Comments from policymakers in recent days have investors expecting a rate hike potentially in June, much sooner than previously thought, given sluggish economic growth.
Wall Street has benefited from historically low borrowing costs since the 2008 financial crisis and higher rates could choke further gains. But strategists on Tuesday said they were reassured by expectations the Fed would tighten borrowing costs only gradually.
“The market is starting to contemplate the idea that Fed rate hikes this year are A: more likely, and B: not inherently bad in and of themselves,” said Bill Merz, an investment strategist with U.S. Bank Wealth Management.
Shares rose in the banking sector, which stands to gain from higher interest rates. Bank of America (BAC), Citigroup (C), and J.P. Morgan Chase (JPM) all rose more than 1.4%.
Microsoft (MSFT) jumped 3.1% and provided the biggest boost to the Nasdaq and S&P 500, while 3M Co’s 1.5% rise lifted the Dow.
It was the strongest session since March 1 for the Nasdaq Composite and since March 11 for the S&P 500. So far in 2016, the S&P 500 is up about 2% and the Nasdaq is down 3%.
Still some were skeptical the rally could last.
Jeffrey Gundlach, the chief executive officer of DoubleLine Capital, said on Tuesday that the rally in U.S. stocks, which began on Monday, feels like a short squeeze.
“The market is not incredibly healthy,” Gundlach said in a telephone interview.

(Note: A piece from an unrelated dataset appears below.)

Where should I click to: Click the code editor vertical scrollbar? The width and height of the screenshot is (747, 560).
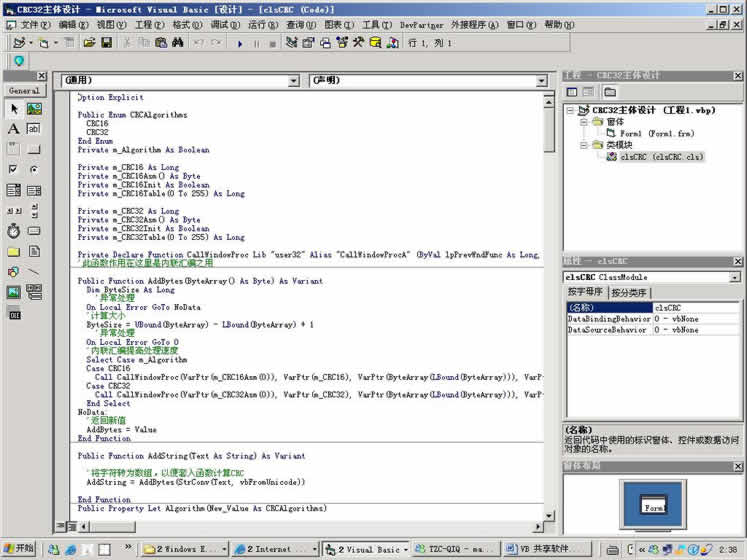(549, 300)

Gundlach, who oversees $95 billion at Los Angeles-based DoubleLine, said the U.S. stock market is “dead money.”
Data on Tuesday showed new U.S. single-family home sales surged to a more than eight-year high in April and prices hit a record high, offering further evidence of a pick-up in economic growth.

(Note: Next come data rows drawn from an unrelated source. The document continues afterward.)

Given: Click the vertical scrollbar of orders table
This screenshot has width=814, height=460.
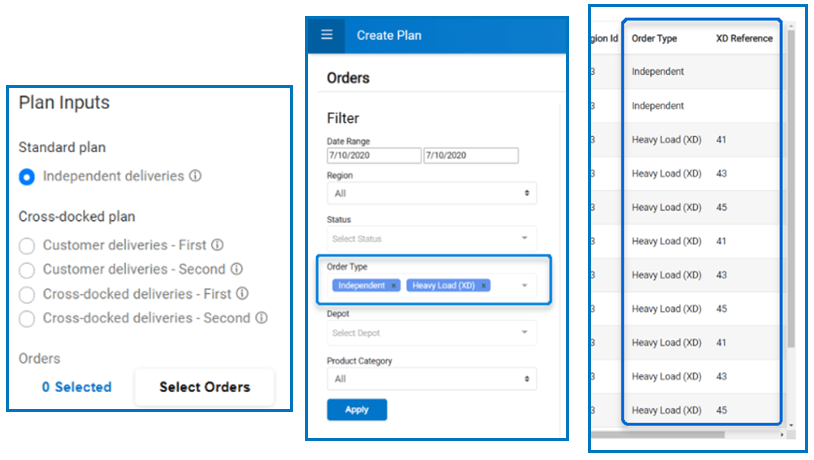Looking at the screenshot, I should pyautogui.click(x=791, y=188).
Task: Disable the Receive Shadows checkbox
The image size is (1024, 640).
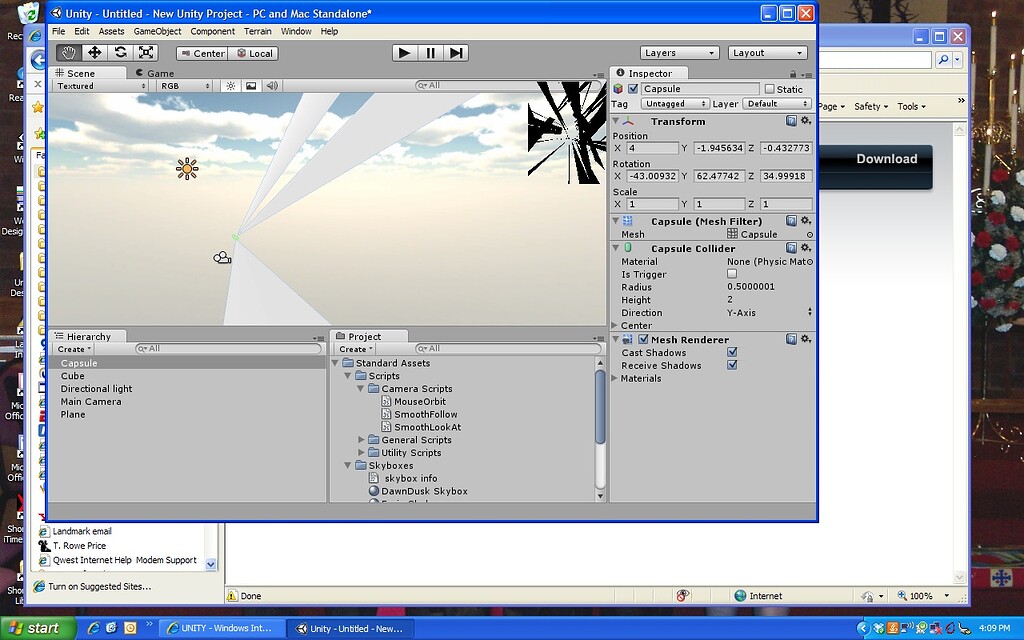Action: [x=733, y=365]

The Dow Jones industrial average jumped 1.2% to end at 17,706 and the S&P 500 rallied 1.4% to 2,076. The Nasdaq Composite surged 2% to 4,861.

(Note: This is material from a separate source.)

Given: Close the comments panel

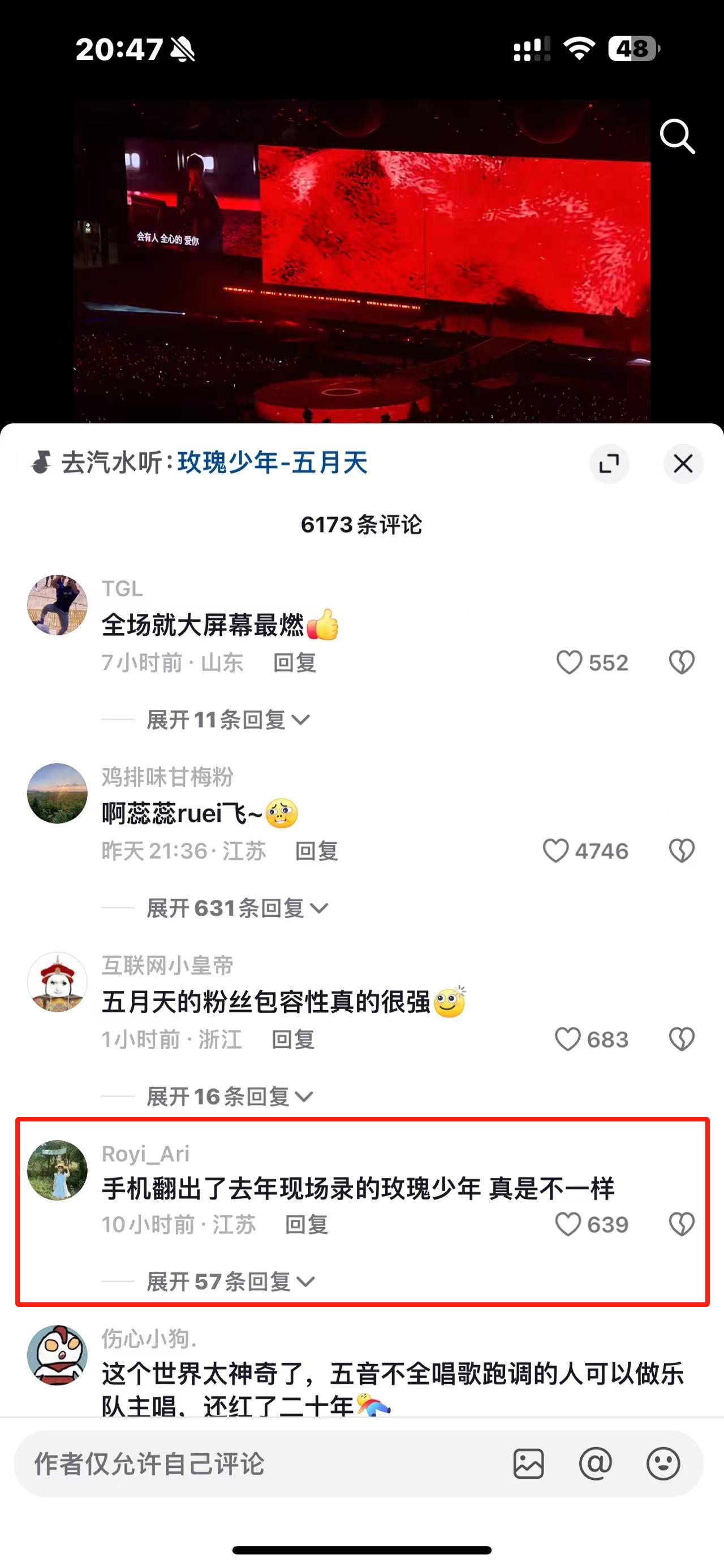Looking at the screenshot, I should click(x=683, y=464).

Gains were broad-based, with all 10 S&P sectors rising and the tech sector up 2.1%.
Late in the day, oil prices extended gains in post-settlement trading after data showed a much bigger-than-expected reduction in U.S. crude inventories.
Also after the bell, Hewlett Packard Enterprise jumped 9.6% after it said it would spin off its Enterprise Services business and merge it with Computer Sciences, which surged 25%.
During the session, homebuilder Toll Brothers jumped 8.7% after quarterly revenue beat expectations.
Twitter (TWTR) fell 2.6% after brokerage MoffettNathanson downgraded the company’s stock to “sell” from “neutral.”
About 6.9 billion shares changed hands on U.S. exchanges, below the 7.2 billion daily average for the past 20 trading days, according to Thomson Reuters data.
Advancing issues outnumbered decliners on the NYSE by 2,324 to 701. On the Nasdaq, 2,210 issues rose and 603 fell.
The S&P 500 index showed 29 new 52-week highs and one new low, while the Nasdaq recorded 87 new highs and 29 new lows.